June 10th saw our last Friday class. Following Neil’s ordination, teaching will be part of our Sunday afternoons, after mass.

I was struck by the fact that everything seemed to tie into the study I have done recently. Had someone sat down to write a session to answer my questions and take me on to the next stage, it would have looked like this.

The class was on eucharistic living. Fr Raglan had chosen to use excerpts from the DVD about the new translation. The section used was on the Dismissal. This is an important part of the mass as it is about taking our faith out to the world.
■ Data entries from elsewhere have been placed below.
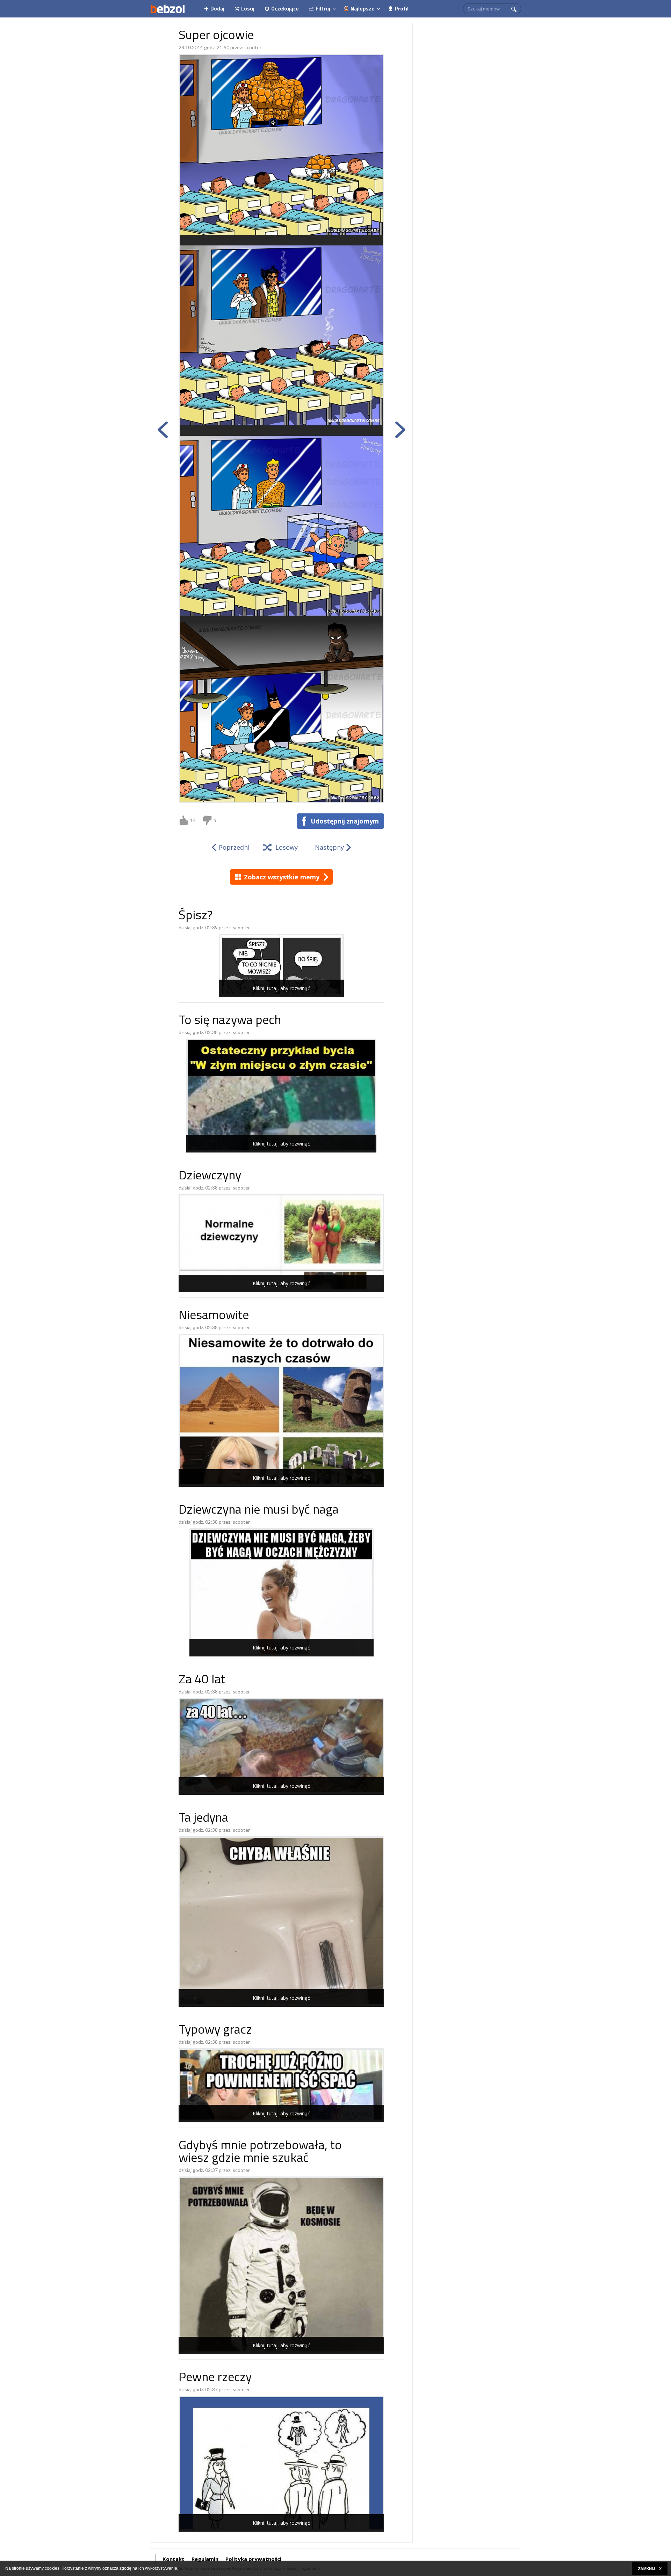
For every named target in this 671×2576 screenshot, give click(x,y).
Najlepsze (363, 9)
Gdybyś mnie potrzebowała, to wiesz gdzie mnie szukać (260, 2152)
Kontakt (174, 2558)
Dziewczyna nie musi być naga (259, 1510)
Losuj (247, 9)
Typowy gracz (215, 2031)
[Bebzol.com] (167, 8)
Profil (402, 9)
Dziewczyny (210, 1176)
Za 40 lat (202, 1680)
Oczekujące (285, 9)
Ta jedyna (203, 1819)
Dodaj (217, 9)
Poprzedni (234, 847)
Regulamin (205, 2558)
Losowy (286, 847)
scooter (252, 47)
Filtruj (323, 9)
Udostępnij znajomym (345, 821)
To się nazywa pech (230, 1021)
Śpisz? (195, 916)
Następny (329, 847)
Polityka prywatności (253, 2558)
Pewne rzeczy (215, 2378)
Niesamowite (214, 1316)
A repeated phrase was “we pray what we believe and that shapes our lives.” There is a vibrancy to what we do in mass, which can flood into all aspects of who we are, what we do and spills over into every encounter we have. Another theme was the unity of the world. There is no distinction between what goes on in church and the world “out there.” Our faith is as much about responding to joy and sorrow in the world as it is about liturgy.

After the presentation we split into two groups. When we gathered to share what was discussed, it was interesting how two conversations seemed to form a whole.
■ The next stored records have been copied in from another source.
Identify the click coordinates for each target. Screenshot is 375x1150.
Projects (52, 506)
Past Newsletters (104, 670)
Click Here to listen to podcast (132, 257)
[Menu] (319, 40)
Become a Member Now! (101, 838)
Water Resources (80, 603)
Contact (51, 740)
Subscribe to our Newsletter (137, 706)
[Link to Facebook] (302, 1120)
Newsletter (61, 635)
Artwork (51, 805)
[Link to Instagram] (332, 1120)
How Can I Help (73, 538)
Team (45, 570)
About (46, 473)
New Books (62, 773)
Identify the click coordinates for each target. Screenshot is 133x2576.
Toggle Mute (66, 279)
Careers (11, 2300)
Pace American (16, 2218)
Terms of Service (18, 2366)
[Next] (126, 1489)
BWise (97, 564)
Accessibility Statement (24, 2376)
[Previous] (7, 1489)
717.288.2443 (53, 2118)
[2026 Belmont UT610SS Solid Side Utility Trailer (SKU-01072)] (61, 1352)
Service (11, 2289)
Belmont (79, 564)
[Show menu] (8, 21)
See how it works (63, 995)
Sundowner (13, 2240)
The group I was in discussed Eucharistic living and mission. Sr Anna talked about living out our mission in the ordinary things of life. As an example she reminded us of when, after the Annunciation, Mary travels to be with Elizabeth and does all the practical things that an expectant mother needs someone to do for her. She and Sr Bernadine also talked about how their community has become aware of how caring for the Earth is part of their particular calling. I was reminded of Schmemann’s assertion that all life was intended to be Eucharistic. Mary caring for her cousin was an act of thanksgiving.
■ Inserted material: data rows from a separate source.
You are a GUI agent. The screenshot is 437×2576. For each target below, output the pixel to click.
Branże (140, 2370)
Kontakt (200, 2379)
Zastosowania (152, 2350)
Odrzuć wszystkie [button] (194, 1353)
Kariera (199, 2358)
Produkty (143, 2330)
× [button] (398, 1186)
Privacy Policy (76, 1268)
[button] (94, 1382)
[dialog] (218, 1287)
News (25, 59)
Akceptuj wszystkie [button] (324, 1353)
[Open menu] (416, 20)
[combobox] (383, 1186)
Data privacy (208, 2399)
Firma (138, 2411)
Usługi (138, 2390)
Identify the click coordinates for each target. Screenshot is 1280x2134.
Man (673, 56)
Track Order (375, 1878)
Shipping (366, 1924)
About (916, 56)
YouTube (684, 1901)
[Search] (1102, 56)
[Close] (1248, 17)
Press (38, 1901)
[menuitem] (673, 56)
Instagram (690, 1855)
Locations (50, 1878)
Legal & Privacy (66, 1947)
One of our group reflected on the essential nature of mission. Her own experience of life before she found faith meant that she had to reach out to those who hadn’t experienced God. This made me think about my question “What does it mean to live Eucharistic lives?” What would it be like if we truly lived as if we were aware of Creation as a sacred gift? What if each person we met, we gave thanks for and treated as someone unique, given by God. The group then talked about how to enable someone to become who they are meant to be. Does treating someone as if they are a gift from God help them to become who God intended them to be?

The other group had talked around several questions: How do we bridge the gap between church culture and a culture in which faith is increasingly alien? How do we provide a place where the environmental crisis can be tackled and where people can find wholeness and healing? They talked about establishing something that helps answer these needs. An important factor in this is stability. Our community needs to be a stable one where there is a core of people committed to living out our particular calling.

Sr Anna quoted Teilhard de Chardin: we “celebrate the mass on the altar of the world.” A stable community enables this to happen and as we establish the Ordinariate in this place, this eucharistic awareness needs to be an integral part of what we do. What we do at the mass, we need to live in our lives.